DNA contains the vast majority of genetic information that is transmitted between generations in the form of a base pair sequence.

DNA is made up of a sequence (polymer) of four major base pairs (A, C, G, and T). (C can be methylated, changing its function.) (Synthetic base pairs have been created that also function as a part of a DNA sequence.) These nitrogenous bases are covalently bonded to a deoxyribose sugar, which in turn is bound to a phosphate group. The phosphate group is also bound to the next sugar forming an alternating deoxyribose-sugar backbone supporting the base pair sequence.

DNA is typically present in the cell as doubled anti-parallel (running in opposite directions) strands that are connected with hydrogen bonds according to the base pairing rule (A-T and C-G). By convention only a single sequence of DNA is written down (because the alternate strand can be fully determined from one sequence) and it is written in the 5' to 3' direction (referring to the orientation of the sugar groups in the sugar-phosphate backbone) unless specifically indicated otherwise. Thus, 5'-ATGCATGC-3' is equivalent to ATGCATGC or (on the opposite strand) GCATGCAT. ATGCATGC is not equivalent to 3'-ATGCATGC-5'.

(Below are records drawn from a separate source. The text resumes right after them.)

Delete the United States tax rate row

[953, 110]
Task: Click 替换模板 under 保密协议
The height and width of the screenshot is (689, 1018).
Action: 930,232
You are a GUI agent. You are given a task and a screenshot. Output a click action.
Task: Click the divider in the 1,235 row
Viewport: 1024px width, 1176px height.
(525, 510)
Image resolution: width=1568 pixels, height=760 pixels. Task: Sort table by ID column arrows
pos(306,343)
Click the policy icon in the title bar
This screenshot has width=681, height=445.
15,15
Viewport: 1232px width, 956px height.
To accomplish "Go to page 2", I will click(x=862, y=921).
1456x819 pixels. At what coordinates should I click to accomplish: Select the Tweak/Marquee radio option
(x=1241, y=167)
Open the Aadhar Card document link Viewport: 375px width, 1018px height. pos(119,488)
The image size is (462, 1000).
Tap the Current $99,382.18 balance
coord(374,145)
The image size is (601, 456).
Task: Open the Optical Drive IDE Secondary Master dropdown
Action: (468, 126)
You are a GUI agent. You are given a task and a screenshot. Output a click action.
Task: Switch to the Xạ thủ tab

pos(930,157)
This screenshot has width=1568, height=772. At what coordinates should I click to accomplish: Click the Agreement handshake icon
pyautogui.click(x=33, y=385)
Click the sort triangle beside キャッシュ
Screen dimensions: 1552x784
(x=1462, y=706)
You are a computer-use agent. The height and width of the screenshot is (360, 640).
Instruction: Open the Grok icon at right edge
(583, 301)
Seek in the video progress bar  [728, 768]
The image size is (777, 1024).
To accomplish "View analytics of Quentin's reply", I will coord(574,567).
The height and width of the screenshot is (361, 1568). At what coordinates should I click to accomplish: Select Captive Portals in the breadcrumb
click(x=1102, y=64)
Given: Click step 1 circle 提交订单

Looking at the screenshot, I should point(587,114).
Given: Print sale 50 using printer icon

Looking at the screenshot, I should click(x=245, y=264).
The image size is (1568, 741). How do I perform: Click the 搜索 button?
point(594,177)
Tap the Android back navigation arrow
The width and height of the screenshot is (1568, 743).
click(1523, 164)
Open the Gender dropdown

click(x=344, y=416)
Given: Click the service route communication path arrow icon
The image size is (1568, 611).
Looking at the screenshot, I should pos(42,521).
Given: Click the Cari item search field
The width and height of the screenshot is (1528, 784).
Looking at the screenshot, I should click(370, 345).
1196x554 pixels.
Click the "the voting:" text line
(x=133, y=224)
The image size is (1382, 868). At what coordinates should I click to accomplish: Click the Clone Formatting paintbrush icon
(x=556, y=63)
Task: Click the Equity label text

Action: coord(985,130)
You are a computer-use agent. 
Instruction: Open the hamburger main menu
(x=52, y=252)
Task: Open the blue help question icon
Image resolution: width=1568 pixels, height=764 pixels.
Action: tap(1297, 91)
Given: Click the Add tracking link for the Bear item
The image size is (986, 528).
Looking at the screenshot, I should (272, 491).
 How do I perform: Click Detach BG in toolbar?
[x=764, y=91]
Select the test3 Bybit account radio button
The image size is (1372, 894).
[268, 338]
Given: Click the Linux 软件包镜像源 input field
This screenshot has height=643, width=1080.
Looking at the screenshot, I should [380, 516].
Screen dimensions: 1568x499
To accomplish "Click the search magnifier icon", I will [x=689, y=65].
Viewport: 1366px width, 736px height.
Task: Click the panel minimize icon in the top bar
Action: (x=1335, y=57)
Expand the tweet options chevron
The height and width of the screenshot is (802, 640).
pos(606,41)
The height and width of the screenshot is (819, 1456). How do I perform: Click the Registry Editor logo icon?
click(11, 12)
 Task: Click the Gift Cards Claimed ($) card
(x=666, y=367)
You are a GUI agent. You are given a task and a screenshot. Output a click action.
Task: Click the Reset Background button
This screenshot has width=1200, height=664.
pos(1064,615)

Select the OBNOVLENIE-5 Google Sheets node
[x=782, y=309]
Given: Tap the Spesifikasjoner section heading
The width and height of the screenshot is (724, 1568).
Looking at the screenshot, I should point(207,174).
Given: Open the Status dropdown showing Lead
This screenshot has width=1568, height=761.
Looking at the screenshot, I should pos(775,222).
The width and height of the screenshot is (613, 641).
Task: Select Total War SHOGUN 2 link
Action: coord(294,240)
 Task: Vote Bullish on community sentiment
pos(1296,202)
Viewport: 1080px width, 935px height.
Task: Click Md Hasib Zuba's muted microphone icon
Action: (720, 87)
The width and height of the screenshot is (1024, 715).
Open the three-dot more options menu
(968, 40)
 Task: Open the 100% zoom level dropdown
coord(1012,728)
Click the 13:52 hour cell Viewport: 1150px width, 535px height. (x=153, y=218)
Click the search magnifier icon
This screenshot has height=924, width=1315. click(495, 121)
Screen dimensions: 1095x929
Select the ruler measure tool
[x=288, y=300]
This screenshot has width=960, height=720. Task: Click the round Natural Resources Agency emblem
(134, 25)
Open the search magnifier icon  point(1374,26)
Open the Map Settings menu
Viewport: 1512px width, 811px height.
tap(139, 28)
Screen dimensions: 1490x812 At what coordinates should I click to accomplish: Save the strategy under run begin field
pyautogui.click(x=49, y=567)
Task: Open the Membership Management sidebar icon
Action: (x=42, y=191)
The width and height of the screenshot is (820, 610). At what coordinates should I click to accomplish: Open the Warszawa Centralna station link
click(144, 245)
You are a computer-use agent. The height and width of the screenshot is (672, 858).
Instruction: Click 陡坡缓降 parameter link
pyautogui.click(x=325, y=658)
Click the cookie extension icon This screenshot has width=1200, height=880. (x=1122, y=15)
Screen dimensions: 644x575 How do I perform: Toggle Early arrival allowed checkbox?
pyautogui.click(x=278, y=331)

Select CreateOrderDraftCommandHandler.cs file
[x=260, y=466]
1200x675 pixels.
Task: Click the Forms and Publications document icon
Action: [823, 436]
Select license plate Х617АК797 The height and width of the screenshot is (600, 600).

DAPI is a commonly used fluorescent stain of DNA to detect the presence of DNA in various samples.

Exceptions

RNA and proteins in the cellular environment are also passed on in the cell. Furthermore, cultural traditions (e.g., adult milk consumption) that may or may not be related to genetic variation (e.g., lactose tolerance) are also passed on within families. (Humans are also not the only extant species with cultural inheritance.) Both of these examples can be argued to also represent transmission of genetic information.

Viruses with an RNA genome are another exception to the rule above.

Prions (infectious protein conformations) are also an exception to the rule above.